Saya kira, Ini merupakan hadiah paling berharga bagi bangsa ini,  dan mungkin akan mengguncang Indonesia, tepat sehari setelah sebagian orang--yang terus menutup mata terhadap kebenaran sejarah-- memperingati hari yang mereka sebut hari Penghianatan G 30 S/PKI. Ironisnya, hadiah ini didedikasikan oleh seorang sutradara asal Amerika, Joshua Oppenheimer,  yang menghabiskan waktunya selama tujuh tahun (2005-2012) di Medan Sumatera Utara untuk sebuah film dokumenter berjudul The Act of Killing/ Jagal.

Setahun sebelumnya, majalah Tempo menerbitkan Edisi khusus berisi pengakuan para algojo-algojo peristiwa 1965 yang merupakan pengembangan dari The Act of Killing. Sayangnya, tidak banyak orang yang bisa mengaksesnya, seperti ditelan bumi, majalah edisi oktober 2012 tersebut tetiba menghilang dari peredaran dunia real. Mungkin masih ada pihak yang belum rela membuka fakta sebenarnya, terkait apa sebenarnya yang terjadi di tahun-tahun paling berdarah di negeri ini, saat-saat dimana setengah juta orang dibunuh dan dihilangkan secara kejam. Tapi waktu berlahan akan mengungkap segalanya, arwah orang-orang tak bersalah itu akan terus bergentayangan menghantui dan menjadi mimpi buruk bagi para pembantainya, bagi para penguasa yang ditutup mata batinnya akan kebenaran sejarah. 

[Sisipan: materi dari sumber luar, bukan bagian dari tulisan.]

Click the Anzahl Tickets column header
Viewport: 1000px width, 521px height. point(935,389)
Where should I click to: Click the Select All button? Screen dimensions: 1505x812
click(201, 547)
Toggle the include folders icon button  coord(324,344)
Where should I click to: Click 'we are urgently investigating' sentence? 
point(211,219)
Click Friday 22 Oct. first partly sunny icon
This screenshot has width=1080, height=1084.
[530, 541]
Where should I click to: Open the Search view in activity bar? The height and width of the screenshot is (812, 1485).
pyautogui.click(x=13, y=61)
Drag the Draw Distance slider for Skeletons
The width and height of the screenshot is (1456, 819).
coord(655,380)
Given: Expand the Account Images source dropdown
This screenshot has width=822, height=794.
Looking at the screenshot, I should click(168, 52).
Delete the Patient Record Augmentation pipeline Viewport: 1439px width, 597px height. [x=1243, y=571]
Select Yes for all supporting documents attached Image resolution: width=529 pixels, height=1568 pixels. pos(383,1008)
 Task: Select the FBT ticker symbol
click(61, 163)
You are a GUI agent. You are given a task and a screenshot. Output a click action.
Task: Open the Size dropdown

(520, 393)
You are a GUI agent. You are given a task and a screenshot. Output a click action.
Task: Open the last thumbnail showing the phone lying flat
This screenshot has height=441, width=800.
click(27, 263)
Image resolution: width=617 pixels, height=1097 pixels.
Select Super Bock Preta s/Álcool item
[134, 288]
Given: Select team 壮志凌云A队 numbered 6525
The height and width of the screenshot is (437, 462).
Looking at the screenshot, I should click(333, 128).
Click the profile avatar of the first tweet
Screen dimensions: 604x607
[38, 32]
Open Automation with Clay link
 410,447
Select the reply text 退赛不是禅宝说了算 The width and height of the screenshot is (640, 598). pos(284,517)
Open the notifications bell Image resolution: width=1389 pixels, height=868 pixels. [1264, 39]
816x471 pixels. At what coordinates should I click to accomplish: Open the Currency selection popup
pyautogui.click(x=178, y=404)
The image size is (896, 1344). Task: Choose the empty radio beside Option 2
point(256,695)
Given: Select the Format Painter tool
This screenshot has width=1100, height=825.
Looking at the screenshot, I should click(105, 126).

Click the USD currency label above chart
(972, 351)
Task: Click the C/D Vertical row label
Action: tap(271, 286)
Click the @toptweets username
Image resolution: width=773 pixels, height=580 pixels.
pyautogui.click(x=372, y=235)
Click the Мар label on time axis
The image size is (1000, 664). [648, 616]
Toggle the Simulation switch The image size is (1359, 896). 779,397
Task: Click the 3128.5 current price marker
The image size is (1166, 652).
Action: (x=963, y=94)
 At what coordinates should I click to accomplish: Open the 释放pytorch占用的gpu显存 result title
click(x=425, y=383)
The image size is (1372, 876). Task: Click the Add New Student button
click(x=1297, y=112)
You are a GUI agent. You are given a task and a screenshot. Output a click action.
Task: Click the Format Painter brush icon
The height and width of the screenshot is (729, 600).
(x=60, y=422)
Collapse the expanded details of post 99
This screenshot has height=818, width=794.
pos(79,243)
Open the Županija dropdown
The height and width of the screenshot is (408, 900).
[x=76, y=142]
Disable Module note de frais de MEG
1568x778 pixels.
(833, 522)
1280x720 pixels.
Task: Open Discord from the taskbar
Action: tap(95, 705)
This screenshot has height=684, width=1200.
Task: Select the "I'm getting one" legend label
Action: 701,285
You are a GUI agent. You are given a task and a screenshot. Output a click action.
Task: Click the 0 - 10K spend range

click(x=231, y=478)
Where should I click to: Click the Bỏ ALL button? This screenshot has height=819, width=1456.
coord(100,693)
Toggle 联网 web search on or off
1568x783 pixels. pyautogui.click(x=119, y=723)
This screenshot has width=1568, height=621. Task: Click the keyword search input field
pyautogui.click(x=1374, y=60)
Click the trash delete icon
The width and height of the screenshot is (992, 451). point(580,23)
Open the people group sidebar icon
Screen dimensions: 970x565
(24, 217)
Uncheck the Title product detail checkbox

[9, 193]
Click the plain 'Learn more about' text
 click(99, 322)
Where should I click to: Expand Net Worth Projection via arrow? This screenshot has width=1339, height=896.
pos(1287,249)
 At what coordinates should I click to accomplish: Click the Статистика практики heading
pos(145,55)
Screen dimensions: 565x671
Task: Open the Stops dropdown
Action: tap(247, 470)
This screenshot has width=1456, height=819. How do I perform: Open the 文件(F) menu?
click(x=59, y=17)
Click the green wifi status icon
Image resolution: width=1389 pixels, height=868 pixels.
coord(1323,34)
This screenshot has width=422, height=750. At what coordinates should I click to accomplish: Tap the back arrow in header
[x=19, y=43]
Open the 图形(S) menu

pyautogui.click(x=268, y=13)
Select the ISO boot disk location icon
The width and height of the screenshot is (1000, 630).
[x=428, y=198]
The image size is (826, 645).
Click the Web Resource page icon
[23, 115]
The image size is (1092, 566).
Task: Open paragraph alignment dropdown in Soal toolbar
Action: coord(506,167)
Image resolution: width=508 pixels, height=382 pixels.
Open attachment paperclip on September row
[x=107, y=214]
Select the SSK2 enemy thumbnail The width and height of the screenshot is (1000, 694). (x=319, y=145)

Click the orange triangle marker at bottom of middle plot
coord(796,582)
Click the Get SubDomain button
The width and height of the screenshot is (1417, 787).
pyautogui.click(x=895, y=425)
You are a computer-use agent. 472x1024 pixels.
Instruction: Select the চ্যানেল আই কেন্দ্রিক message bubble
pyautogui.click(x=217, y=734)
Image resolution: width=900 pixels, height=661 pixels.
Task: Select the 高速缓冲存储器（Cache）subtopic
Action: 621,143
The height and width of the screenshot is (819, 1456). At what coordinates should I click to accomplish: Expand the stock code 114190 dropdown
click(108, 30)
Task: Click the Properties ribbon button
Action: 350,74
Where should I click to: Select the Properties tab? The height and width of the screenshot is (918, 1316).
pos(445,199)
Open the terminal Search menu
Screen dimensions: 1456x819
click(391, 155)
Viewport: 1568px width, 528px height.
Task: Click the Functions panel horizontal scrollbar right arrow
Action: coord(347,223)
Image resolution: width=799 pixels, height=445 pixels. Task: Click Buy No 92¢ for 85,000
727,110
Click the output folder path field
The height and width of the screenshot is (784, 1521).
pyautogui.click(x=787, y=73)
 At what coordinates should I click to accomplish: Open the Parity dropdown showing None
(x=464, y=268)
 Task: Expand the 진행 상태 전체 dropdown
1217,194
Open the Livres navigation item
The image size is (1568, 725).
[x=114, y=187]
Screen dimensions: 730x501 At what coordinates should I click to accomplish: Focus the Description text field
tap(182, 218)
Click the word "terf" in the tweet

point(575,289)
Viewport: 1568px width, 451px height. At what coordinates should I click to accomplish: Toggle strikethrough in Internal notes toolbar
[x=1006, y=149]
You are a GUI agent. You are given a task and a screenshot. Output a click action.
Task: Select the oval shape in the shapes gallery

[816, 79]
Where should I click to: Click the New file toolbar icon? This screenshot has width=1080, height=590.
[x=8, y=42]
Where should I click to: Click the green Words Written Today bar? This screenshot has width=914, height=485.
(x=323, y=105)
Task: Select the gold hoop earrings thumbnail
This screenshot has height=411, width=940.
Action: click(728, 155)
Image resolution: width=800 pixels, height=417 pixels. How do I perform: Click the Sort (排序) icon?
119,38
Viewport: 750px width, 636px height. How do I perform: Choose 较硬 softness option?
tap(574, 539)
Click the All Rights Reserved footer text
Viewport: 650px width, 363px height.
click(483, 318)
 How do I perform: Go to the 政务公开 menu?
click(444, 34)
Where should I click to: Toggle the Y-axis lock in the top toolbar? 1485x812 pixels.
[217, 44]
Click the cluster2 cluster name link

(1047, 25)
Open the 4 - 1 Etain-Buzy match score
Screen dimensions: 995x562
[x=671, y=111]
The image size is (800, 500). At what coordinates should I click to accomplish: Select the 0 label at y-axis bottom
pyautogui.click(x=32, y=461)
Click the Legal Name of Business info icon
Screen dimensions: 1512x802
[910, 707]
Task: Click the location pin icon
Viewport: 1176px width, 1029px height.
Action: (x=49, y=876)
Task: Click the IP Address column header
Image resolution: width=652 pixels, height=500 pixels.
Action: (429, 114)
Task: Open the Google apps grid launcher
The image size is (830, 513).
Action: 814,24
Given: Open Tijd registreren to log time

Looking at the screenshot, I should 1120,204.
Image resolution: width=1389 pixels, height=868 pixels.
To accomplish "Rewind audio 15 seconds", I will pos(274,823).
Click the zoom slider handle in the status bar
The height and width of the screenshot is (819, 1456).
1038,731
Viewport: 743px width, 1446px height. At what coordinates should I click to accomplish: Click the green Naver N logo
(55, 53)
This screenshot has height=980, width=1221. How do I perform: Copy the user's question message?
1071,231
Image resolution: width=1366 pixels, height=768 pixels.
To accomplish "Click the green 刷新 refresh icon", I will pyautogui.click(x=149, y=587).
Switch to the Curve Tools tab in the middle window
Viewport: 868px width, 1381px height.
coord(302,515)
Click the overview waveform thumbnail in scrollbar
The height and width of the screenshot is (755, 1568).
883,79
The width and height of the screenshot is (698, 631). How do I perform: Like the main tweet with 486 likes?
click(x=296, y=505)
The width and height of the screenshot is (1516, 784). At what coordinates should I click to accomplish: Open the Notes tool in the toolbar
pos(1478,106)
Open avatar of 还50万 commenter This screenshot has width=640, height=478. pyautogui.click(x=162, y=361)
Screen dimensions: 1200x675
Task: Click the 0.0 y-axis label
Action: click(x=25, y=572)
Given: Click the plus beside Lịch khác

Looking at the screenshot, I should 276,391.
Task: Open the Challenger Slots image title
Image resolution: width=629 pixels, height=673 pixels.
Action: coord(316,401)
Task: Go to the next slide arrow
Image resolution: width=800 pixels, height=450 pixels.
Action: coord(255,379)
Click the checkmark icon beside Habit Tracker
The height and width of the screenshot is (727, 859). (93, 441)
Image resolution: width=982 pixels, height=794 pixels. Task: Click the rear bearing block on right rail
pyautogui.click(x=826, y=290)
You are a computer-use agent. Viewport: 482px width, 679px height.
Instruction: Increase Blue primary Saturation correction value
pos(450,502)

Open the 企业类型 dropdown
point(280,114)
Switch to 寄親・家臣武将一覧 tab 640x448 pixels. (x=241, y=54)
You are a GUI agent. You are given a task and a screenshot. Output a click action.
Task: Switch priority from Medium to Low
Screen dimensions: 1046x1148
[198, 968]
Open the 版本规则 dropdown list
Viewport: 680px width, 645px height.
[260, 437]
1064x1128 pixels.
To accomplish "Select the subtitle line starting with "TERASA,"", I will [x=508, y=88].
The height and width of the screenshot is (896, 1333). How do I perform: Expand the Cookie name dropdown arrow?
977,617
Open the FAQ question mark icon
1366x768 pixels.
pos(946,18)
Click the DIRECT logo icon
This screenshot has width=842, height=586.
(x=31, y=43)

Jagal sejak setahun lalu telah menuai banyak penghargaan di dunia internasional, sementara di Indonesia sendiri, tempat dimana persitiwa tersebut terjadi, tidak mudah untuk diakses, jika tidak dikatakan terlarang. Ada beberapa lembaga yang berani memutar dan mendiskusikannya, tetapi tidak banyak dan tertutup, takut diserang kelompok-kelompok tertentu. Sejak pertama kali di putar pada Toronto International Film Festival 2012, sampai saat ini The Act of Killing telah memenangkan banyak penghargaan internasional, antara lain Panorama Audience Award dan Prize of the Ecumenical Jury dari Berlin International Film Festival 2013, Robert Award dari Film Academy of Denmark, Bodil Awards dari Asosiasi Kritikus Film Nasional Denmark, Penghargaan Aung San Suu Kyi pada Festival Film Internasional Hak Azasi dan Martabat Manusia 2013 Yangon Myanmar, Grand Prize pada Biogra film Festival 2013 di Bologna Italia, penghargaan Golden Chair dari Grimstad Short and Documentary Film Festival 2013 di Norwegia, dan Basil Wright Prize dari Royal Anthropological Institute Film Festival 2013 di Edinburgh Skotlandia. Bahkan, Situs agregator ulasan Rotten Tomatoes memberikan penilaian positif 97% dengan nilai rata-rata 8.8/10 berdasarkan 104 ulasan. Konsensusnya adalah, "Keras, mengerikan, dan sangat sulit untuk ditonton. The Act of Killing adalah bukti menakutkan dari kekuatan film dokumenter yang mendidik dan frontal.